## Instruções e requisitos
Edita o texto fornecido: reproduz o trecho que começa em "Finalmente, a terceira" e continua até "(est. 28 e 29)", trocando "portugueses" por "lusitanos".
### Texto fornecido ###
Finalmente, a terceira e última parte – conclusão (43-45) apresenta-nos a desmoraliza­ção e fuga desastrosa dos castelhanos e a vitória eufórica dos portugueses.



Primeira parte – Introdução (est. 28 e 29)
Síntese
A trombeta castelhana dá o sinal para a guerra e este ecoa por toda a Península Ibérica, desde o Cabo Finisterra ao Guadiana, desde o Douro ao Alentejo. As mães apertam os filhos contra os peitos. Há rostos sem cor e o terror é grande, muitas vezes maior do que o próprio perigo. Durante o combate as pessoas, com o furor de vencer, esquecem-se do perigo e da possibilidade de ficarem feridas ou mesmo de perderem a própria vida.


Análise estilística das estrofes 28 e 29:
0 poeta realça logo o tremendo sinal de combate, dado pelos castelhanos, por meio dos adjectivos horrendo, fero, ingente, temeroso, som terríbil. Com o fim de realçar o efeito produzido por esse tremendo som da trombeta caste­lhana, há a personificação de seres da natureza física (o monte, os rios) que, eles próprios, tremeram frente a esse terrível sinal de guerra. Associada à personificação surge também a hipérbole: o Guadiana atrás tornou as ondas de medroso; correu ao mar o Tejo duvidoso. Como símbolo do medo e terror deste som da guerra aparece a ternura das mães, aos peitos os filhinhos aper­tando. O efeito deste sinal de guerra é ainda realçado pelos rostos macilentos (quantos rostos ali se vêem sem cor). Para realçar este pavor que precedeu a própria batalha, o poeta afirma, a jeito de conclusão, que nos perigos grandes, o temor é maior muitas vezes que o perigo.



Segunda parte – Desenvolvimento (est. 30 a 42)


Síntese
A guerra começa. Uns são movidos pela defesa da sua própria terra e outros pelo desejo de vitória. Os inimigos são muito numerosos, mas os portugueses defendem-se com bravura. D. Nuno Álvares Pereira destaca-se na luta. D. Diogo e D. Pedro Pereira, irmãos de Nuno Álvares Pereira, estão a combater contra ele, “(caso feio e cruel)” – no entanto, não tão grave como combater contra o rei e a pátria. No primeiro esquadrão há portugueses que renegaram a pátria e combatem contra seus irmãos. D. João I, sabendo que D. Nuno Álvares corria perigo, acudiu à linha da frente para apoiar os guerreiros com a sua presença e palavras de encorajamento e, com um único tiro, matou muitos adversários. Depois desta situação, os portugueses mais entusiasmados lutam sem recearem perder a vida. Muitos são feridos, muitos morrem, mas a bandeira castelhana é derrubada aos pés da lusitana.
Com a queda da bandeira castelhana, a batalha tornou-se ainda mais cruel. Sem forças para combaterem, os castelhanos começam a fugir e o rei de Castela vê-se derrotado e impedido de atingir o seu propósito.
### Material recolhido ###
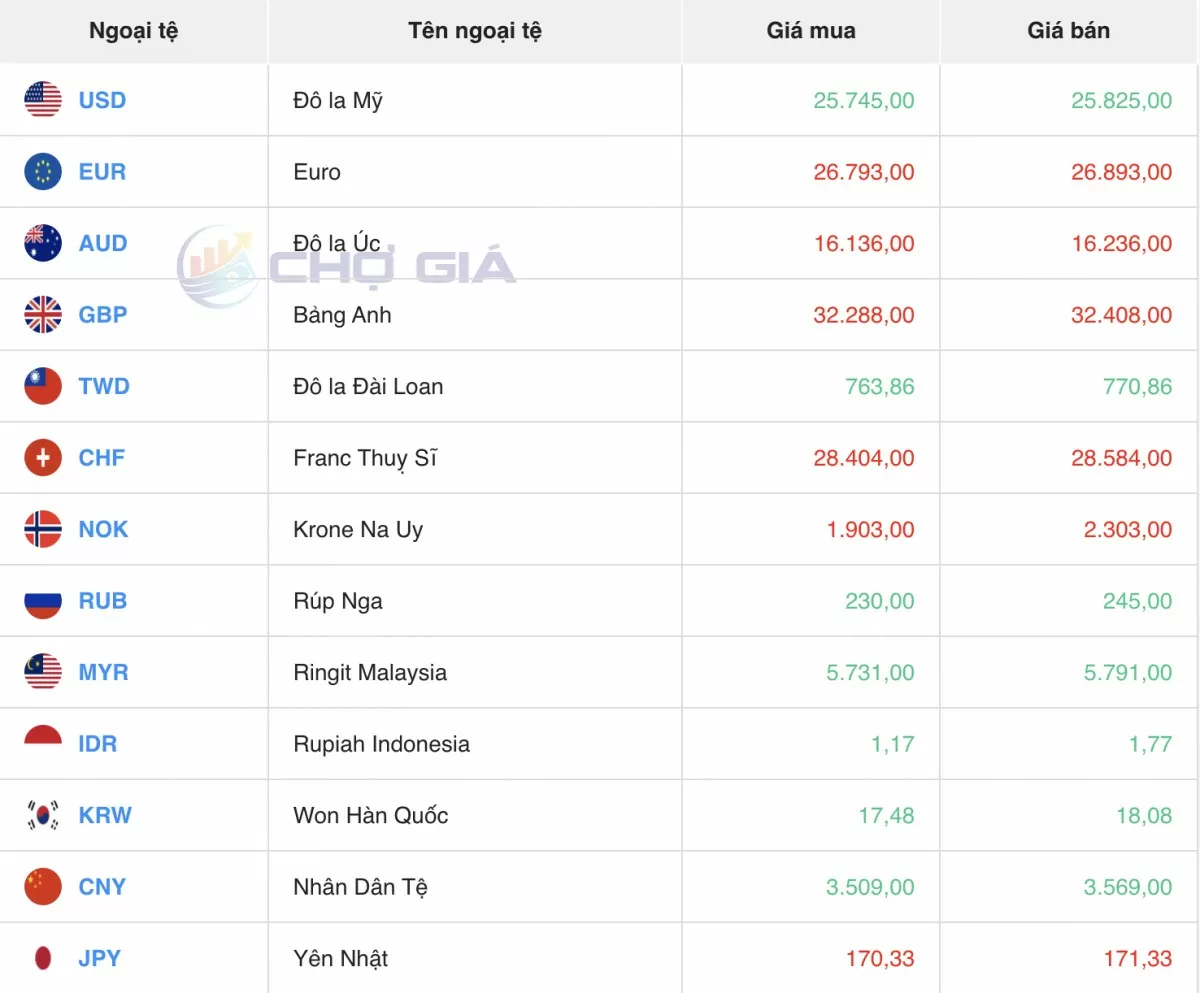Open the USD currency link

click(x=102, y=100)
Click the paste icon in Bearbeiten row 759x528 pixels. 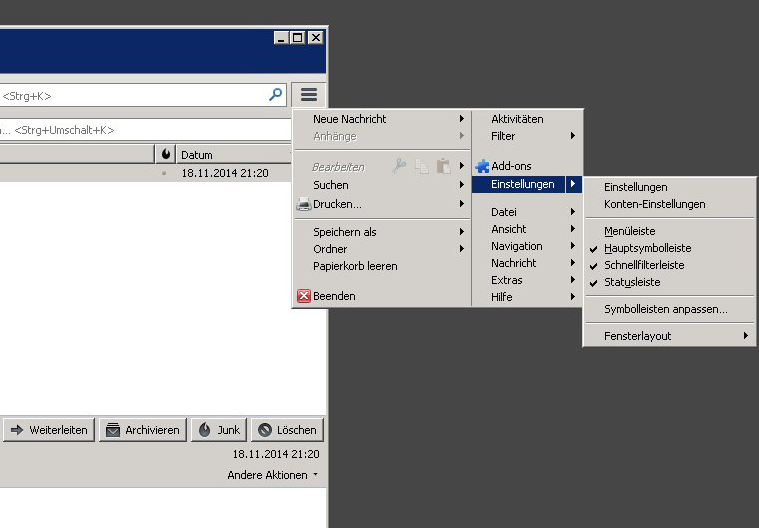443,167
###
## Resposta esperada
Finalmente, a terceira e última parte – conclusão (43-45) apresenta-nos a desmoraliza­ção e fuga desastrosa dos castelhanos e a vitória eufórica dos lusitanos.



Primeira parte – Introdução (est. 28 e 29)